By Patricia Wu Wu, a PhD candidate in Fashion within the School of Design (www.patriciawuwu.com), and
Asad Khan, a PhD candidate in Architecture at the Edinburgh School of Architecture & Landscape Architecture (www.theentropyproject.com)
The Anthropocene is the geological epoch in which the collective actions of human activities have been the dominant influence on our environment. The aim of our workshop was to address this ecological crisis, in creative ways that engage participants to think and explore collectively through the making of narratives. We encouraged them to re-imagine their relationship with the world using LiDAR scanning as a means to challenge their perception of body and surroundings, and how that in turn generates alternative modes of seeing.

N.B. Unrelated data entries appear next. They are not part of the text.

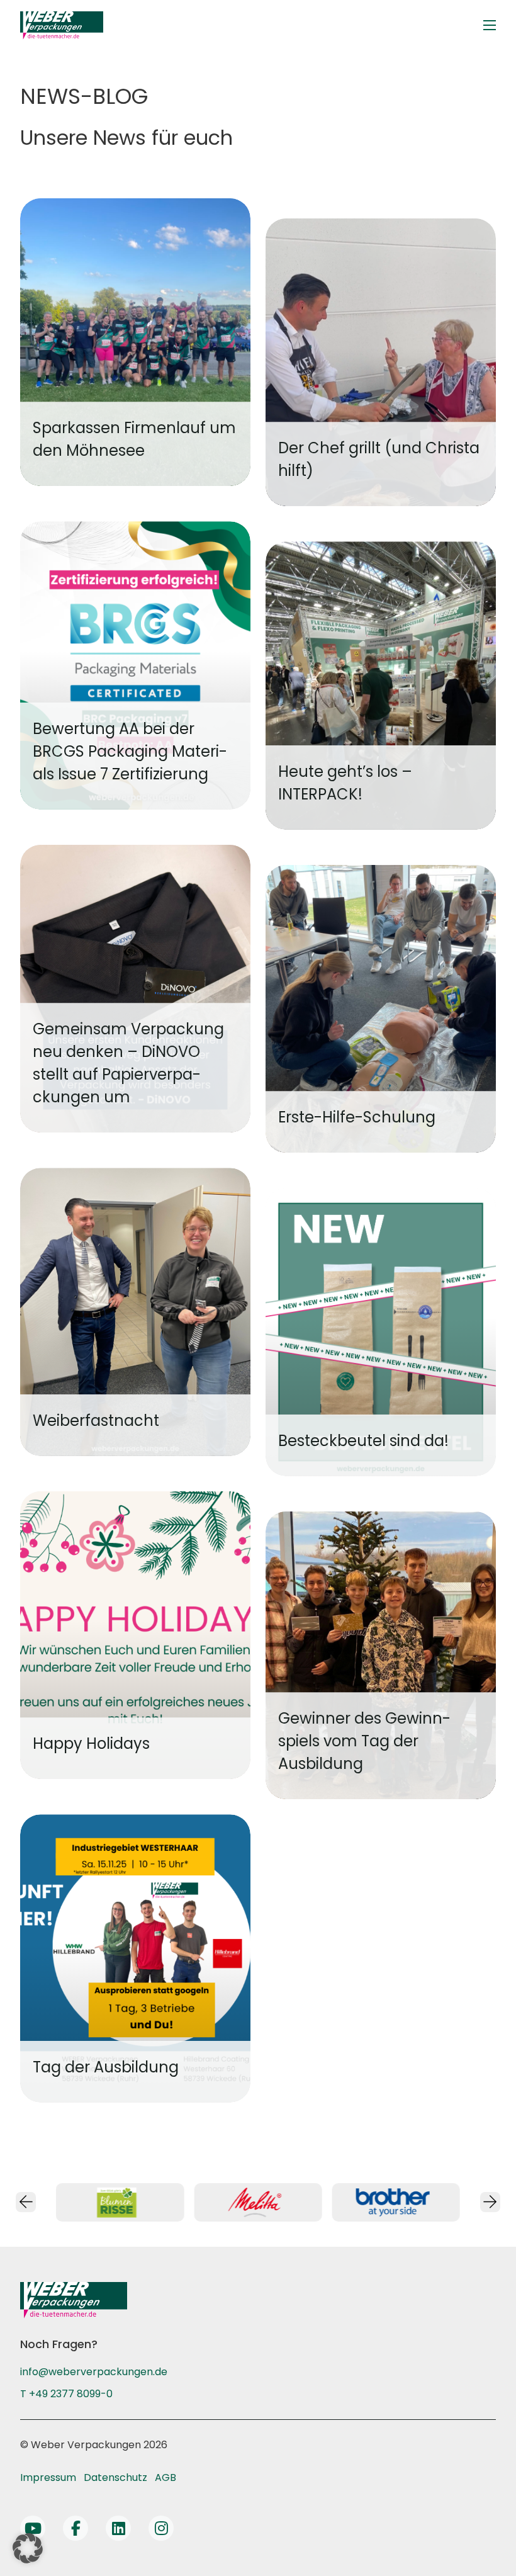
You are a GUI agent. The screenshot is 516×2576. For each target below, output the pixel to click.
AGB (165, 2477)
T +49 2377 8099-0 (66, 2394)
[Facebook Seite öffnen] (75, 2528)
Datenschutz (115, 2477)
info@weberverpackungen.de (93, 2371)
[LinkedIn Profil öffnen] (118, 2528)
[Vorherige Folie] (26, 2202)
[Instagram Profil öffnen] (161, 2528)
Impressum (48, 2477)
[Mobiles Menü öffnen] (489, 25)
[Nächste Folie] (490, 2202)
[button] (27, 2548)
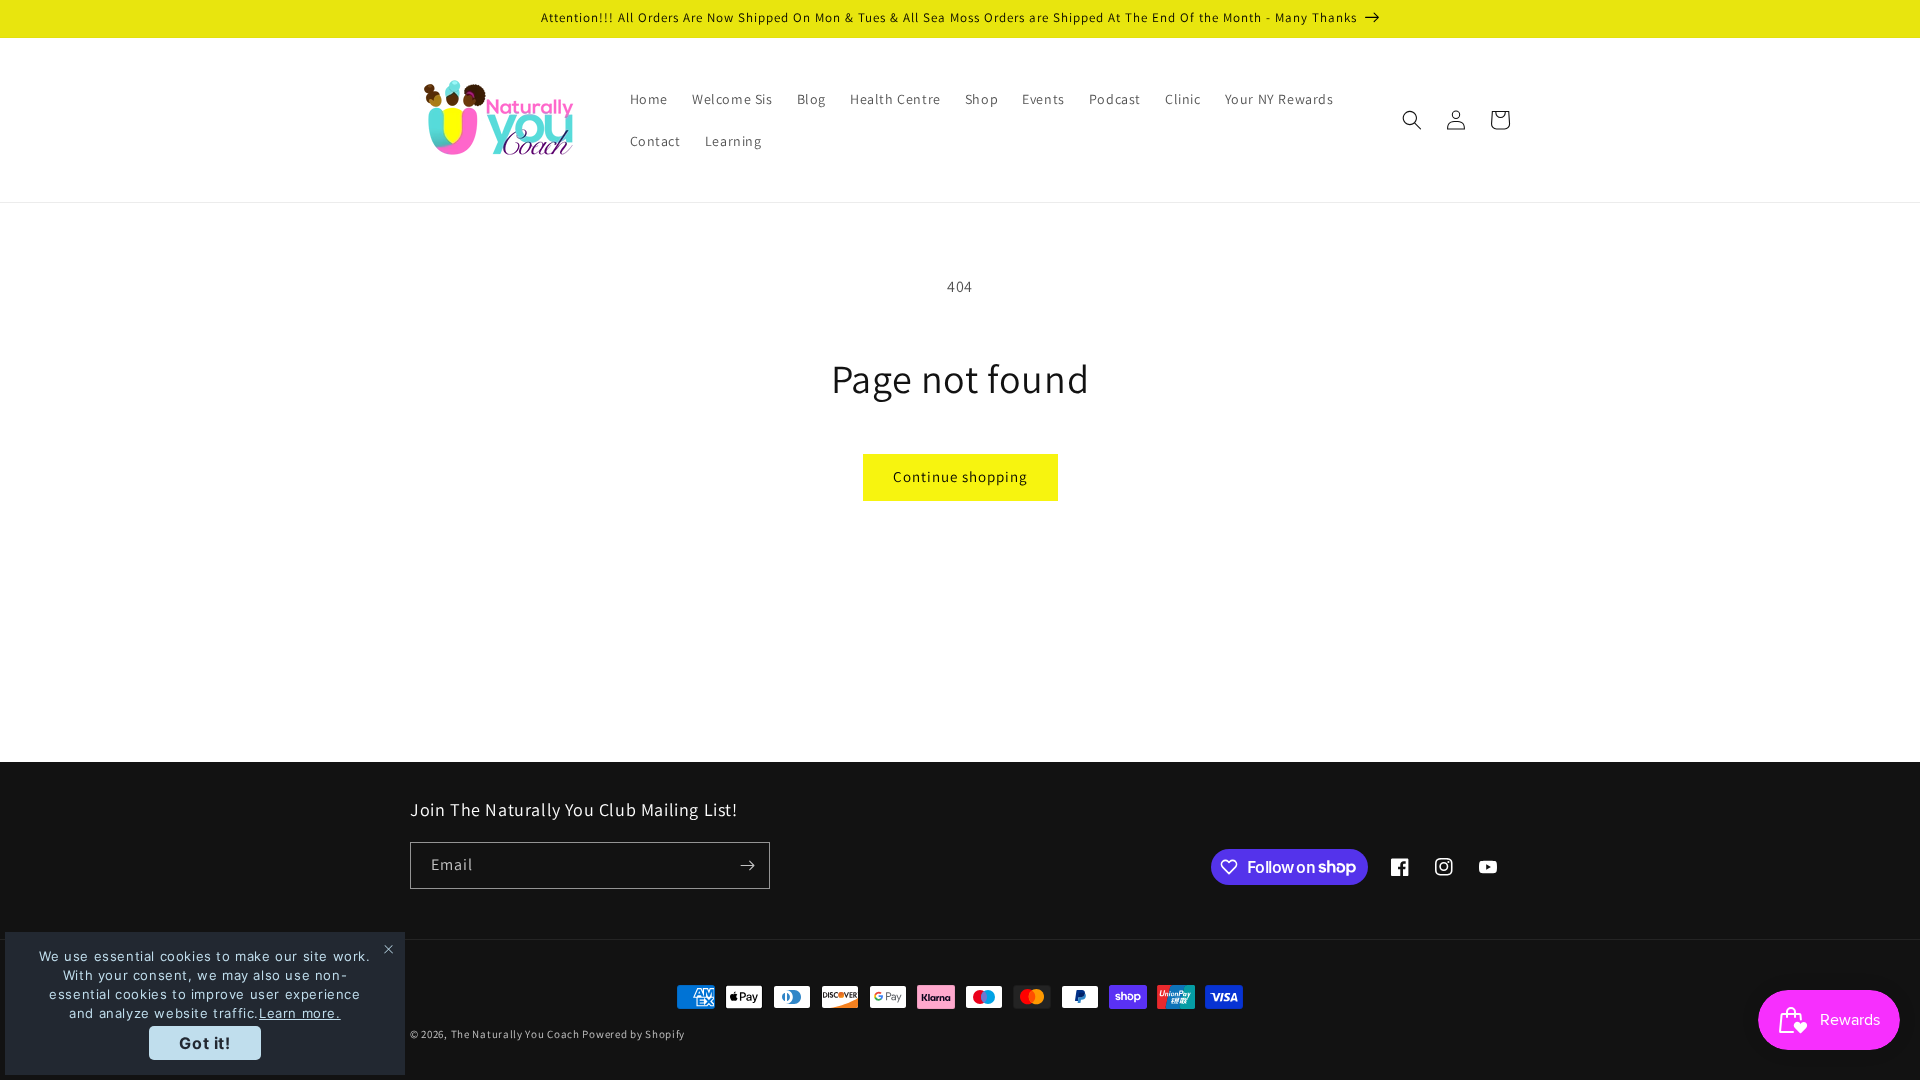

LiDAR (Light Detection and Ranging) scanning uses an infrared light in the form of a pulsed laser beam to measure distances when in contact with an object, and converts the signal’s return time back to the scanner as a discrete set of distance values in the form of X, Y, Z coordinates. These coordinates are stored in a 3D point-cloud archive, which produces a highly accurate production of its target. Our focus was not to use LiDAR to reproduce a replica of the physical environment, but we were looking to subvert this particular technology into glitched and fragmented errors of alternate realities that could not otherwise be seen by the human eye. Through this thought process, we encouraged participants to arrange choreographed scenes through the use of gestures, body movements, materials, etc to potentially distort the machine vision of LiDAR into unexpected, unknown visual possibilities.
On the first day of the event, we delivered our research presentations and engaged participants in discussions. This was then followed by the creation of diagrams in preparation for their scanning work. The purpose of diagramming was to capture their thoughts about how they wanted to be seen by the machine and what parts they wanted to reveal or hide, before being captured by the scan. Some were lines, curvatures, shaded contours to express body motion, whilst others preferred to write short poems to express a certain feeling. The diagramming process allowed them to conceptually grasp first how to plot a narrative and project it into a 3D archive. Based on each diagram, participants experimented with different postures, reflective materials wrapped around their bodies and different locations to visually speak through their narratives.
After collecting their scans, they were taught how to visualise them and at the same time animate them into short animations. This tutorial was done during the second day to offer them a glimpse of the possibilities of navigating their LiDAR archive, and how they wanted to immerse themselves or others when viewing the scene. These techniques engaged them to understand and explore further the potential of a 3D archive, how their environment is being seen by LiDAR and how different it is from our actual environment, but also, in how they originally perceived it as through their diagrams. The perception of opening the archive, from before and after, is transformed by the LiDAR through its glitches, where participants’ bodies were split into parts, or merged with others. These scans created surreal aesthetic glitches, almost ghostly figures of their bodies in both their presence and absence. The end of the workshop concluded with reflections about the event and supporting participants further with their own work in how they could incorporate LiDAR.